- _WORK TASK_: Every line of the records below that holds the word "yellow" belongs in the answer.

- _Collected data entries_:
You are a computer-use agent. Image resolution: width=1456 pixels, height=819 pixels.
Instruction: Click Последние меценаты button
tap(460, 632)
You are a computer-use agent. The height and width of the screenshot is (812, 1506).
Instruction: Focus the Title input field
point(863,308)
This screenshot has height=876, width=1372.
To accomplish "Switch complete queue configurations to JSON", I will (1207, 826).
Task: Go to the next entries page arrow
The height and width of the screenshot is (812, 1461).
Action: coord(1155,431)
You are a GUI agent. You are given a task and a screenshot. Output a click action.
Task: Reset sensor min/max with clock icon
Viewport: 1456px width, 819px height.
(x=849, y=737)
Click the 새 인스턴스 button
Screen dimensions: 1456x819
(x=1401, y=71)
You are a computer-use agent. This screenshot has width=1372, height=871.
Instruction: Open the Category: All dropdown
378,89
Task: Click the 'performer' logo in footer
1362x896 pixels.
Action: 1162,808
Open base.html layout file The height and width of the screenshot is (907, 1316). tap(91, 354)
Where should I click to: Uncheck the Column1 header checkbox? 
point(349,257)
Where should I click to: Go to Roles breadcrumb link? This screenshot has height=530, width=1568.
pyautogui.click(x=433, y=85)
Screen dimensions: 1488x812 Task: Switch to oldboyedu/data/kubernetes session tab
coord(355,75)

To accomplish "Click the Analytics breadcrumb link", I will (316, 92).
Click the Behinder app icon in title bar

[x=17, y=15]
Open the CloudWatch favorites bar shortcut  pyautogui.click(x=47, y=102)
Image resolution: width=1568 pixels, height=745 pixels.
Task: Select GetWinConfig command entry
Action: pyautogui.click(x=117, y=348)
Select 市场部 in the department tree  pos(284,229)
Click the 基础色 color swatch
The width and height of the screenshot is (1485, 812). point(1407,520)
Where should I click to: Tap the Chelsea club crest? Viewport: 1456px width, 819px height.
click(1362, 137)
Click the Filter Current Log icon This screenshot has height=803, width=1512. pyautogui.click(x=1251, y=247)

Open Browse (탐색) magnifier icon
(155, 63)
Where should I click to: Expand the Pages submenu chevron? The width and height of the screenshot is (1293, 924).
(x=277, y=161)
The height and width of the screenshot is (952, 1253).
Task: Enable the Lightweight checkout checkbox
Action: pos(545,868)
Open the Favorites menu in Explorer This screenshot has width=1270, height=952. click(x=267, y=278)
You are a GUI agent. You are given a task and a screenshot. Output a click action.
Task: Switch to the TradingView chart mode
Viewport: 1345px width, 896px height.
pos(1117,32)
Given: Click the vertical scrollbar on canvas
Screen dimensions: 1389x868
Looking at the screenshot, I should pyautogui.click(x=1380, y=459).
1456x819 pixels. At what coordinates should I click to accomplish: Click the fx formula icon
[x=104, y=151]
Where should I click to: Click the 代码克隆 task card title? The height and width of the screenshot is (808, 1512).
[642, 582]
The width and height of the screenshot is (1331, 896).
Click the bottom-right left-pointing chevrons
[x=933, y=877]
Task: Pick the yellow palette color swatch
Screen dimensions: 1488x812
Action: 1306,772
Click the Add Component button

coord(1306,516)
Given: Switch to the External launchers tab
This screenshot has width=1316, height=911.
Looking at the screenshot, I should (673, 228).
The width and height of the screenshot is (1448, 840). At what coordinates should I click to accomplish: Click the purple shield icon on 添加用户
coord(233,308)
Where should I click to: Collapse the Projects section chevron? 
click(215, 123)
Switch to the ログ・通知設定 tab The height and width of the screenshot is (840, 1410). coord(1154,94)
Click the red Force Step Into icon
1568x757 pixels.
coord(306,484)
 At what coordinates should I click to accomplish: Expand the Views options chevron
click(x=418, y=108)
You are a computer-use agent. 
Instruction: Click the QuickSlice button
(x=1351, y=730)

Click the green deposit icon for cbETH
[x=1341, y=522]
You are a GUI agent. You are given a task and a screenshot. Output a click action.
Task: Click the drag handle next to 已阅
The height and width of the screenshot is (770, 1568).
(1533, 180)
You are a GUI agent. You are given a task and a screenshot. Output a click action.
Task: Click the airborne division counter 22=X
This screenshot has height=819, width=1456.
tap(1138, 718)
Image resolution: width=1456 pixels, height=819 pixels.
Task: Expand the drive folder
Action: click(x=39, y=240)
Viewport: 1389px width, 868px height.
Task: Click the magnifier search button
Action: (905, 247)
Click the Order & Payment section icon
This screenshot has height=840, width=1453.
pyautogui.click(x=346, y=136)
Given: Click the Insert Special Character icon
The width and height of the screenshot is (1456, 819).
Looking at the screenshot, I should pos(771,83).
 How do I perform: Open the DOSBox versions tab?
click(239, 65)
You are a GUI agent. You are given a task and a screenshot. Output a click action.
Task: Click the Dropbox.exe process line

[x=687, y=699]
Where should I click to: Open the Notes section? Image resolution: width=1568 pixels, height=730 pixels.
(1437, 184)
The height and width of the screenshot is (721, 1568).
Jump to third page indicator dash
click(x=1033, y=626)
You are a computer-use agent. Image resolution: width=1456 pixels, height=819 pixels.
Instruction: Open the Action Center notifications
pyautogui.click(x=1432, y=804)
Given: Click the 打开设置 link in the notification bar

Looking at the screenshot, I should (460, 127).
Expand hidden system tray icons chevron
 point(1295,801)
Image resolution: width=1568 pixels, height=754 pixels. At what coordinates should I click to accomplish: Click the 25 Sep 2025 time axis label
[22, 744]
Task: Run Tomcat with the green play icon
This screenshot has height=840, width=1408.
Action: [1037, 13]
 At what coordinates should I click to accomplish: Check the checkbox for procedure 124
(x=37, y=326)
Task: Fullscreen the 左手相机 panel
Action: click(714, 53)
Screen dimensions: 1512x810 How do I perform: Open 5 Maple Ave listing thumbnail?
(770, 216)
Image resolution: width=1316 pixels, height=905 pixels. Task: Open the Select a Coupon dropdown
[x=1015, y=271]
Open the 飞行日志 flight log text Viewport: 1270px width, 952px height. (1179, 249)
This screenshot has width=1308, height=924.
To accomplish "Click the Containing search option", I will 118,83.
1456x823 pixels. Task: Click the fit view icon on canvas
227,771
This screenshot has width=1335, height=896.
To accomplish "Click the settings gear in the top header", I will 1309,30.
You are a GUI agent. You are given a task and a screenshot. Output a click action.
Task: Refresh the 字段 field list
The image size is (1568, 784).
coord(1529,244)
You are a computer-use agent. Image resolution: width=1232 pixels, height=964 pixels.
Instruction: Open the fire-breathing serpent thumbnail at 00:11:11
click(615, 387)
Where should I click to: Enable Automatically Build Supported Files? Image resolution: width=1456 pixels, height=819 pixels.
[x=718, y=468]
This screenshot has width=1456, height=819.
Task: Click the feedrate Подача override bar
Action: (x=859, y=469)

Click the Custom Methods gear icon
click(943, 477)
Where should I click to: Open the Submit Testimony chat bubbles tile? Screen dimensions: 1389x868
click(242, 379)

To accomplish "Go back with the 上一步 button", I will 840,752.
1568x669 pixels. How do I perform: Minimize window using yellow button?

- _REPLY TO THE EXERCISE_:
Task: Pick the yellow palette color swatch
1568x669 pixels. How do I perform: Minimize window using yellow button?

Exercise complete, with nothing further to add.